As customers stopped coming into Mi Casa, Cepeda-Freytiz fell behind on her mortgage. She lost her house. At her lowest, she said she started imagining throwing herself off a bridge, but, with two sons at home, she instead fought to keep her business alive. Doing everything she could to keep the restaurant afloat, she attended a few city council meetings to see what options were available. She got a deal making arroz con gandules for the school district lunches. Her whole family began helping at the restaurant; her sons helped fold pastelillos in the kitchen, and eventually she got her business back in the black. Feeling empowered, Cepeda-Freytiz began attending meetings regularly, sharing her thoughts on the city’s economic redevelopment plan and creating a citizens’ committee to stop the city from selling off its water utility.

“I went through hard times, I realized how much politics plays a role — like, politics played a role in my pocket,” Cepeda-Freytiz said. Today, Cepeda-Freytiz understands how hard the last four years have been for her city — her restaurant struggled through the Covid-19 pandemic and the cost of milk and eggs have gone up and up. However, she still firmly believes that it’s the Democrats who have a program that will work for her city. She points to Mayor Morán as an example — under his leadership, she says, the city was able to improve its finances and exit Act 47, even while dealing with the lingering effects of the pandemic. She also pointed at the raft of bills Democrats passed in the statehouse the last two years. “You’ve got to stop blaming Democrats,” Cepeda-Freytiz said. “You know, here in Pennsylvania, Democrats — because we’re the majority — we were able to pass an increase in minimum wage.” 

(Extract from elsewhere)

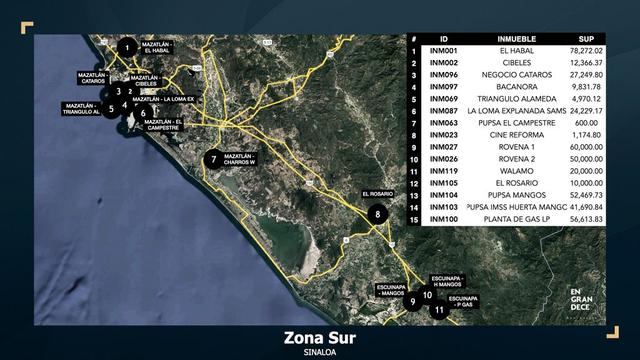Viewport: 640px width, 360px height.
Task: Click map marker number 5
Action: (x=111, y=109)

Cepeda-Freytiz' statehouse colleague, Rep. Manuel Guzman, said that it’s candidates like Cepeda-Freytiz who offer Democrats the greatest legitimacy when it comes to winning back working class voters, of all races. In 2020, Guzman — one of five siblings who was raised in Reading by a single mother — served as the Biden campaign’s Latino vote director for Pennsylvania. His message for the Biden campaign that year is the same for the Harris campaign this year: Focus on what actually matters to working voters. 

“When I talk to the people in my community, they aren’t really interested in conversations about the threats to democracy — they’re worried about the cost of groceries and their heating bills,” Guzman said. 

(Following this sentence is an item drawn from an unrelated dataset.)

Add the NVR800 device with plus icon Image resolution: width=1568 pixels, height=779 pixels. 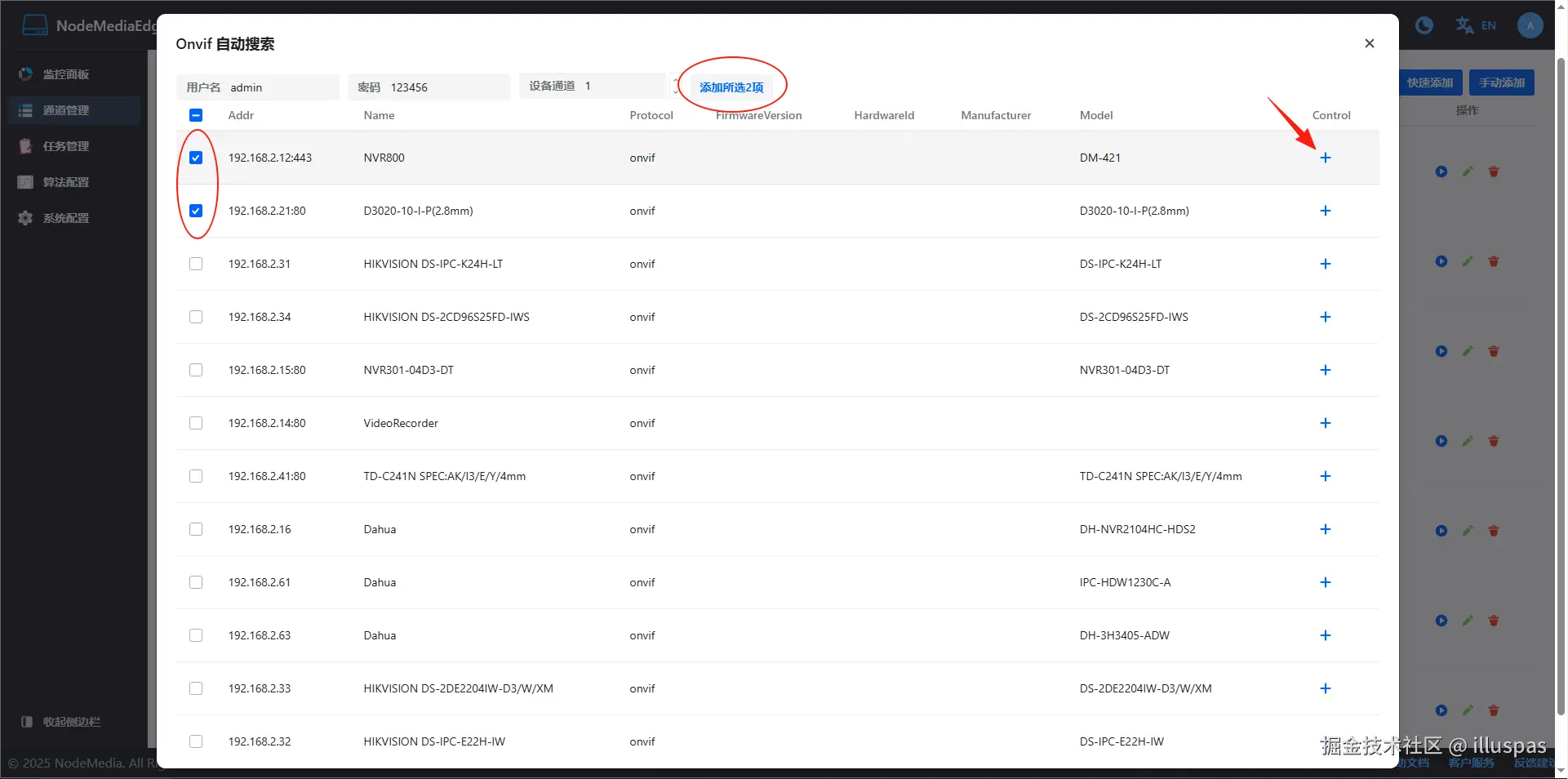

Guzman and Cepeda-Freytiz both said that, whenever they’ve had the chance to talk with members of Harris’ team, they’ve encouraged the candidate herself to come visit Reading. 

“Unfortunately she hasn’t been here, and that’s a whole other struggle. We need Harris to come here so she can win here,” Cepeda-Freytiz said. “I’m speculating, but perhaps the people running her campaign are looking at the numbers, and that’s where they’re deciding to spend their time — based on where people are more likely to vote. And Trump is taking advantage of that.” 

Aacross the street from the Trump campaign base in Reading, passing cars blast dembow beats and families sit down for bandeja paisa at the Cafe de Colombia.

There’s a town-and-country story to tell in Reading: In 2020, the predominantly white periphery of the county voted heavily for Trump, while the Latino city proper went overwhelmingly for Biden. On an election map, the city looks like a blue dot in the center of a red donut. Overall, Berks County went for Trump with 53.4 percent of the vote over Biden’s 45.2 percent. But here’s where it gets interesting: When you look at how individual precincts changed their voting patterns compared to 2016, you suddenly get a photo-negative of Berks County. The surrounding suburbs all got bluer, shifting toward Biden (some by double digits), while the Latino inner city shifted toward Trump. This year, both campaigns are back pushing their advantages: Harris, campaigning with anti-Trump conservatives like Liz Cheney, is making a play for tony suburbs that once voted Republican; Trump, meanwhile, is making a play for Latinos. 

Cepeda-Freytiz, for her part, said that Latinos in Reading are still winnable — there could have been more votes here, if Democrats had been willing to fight for them.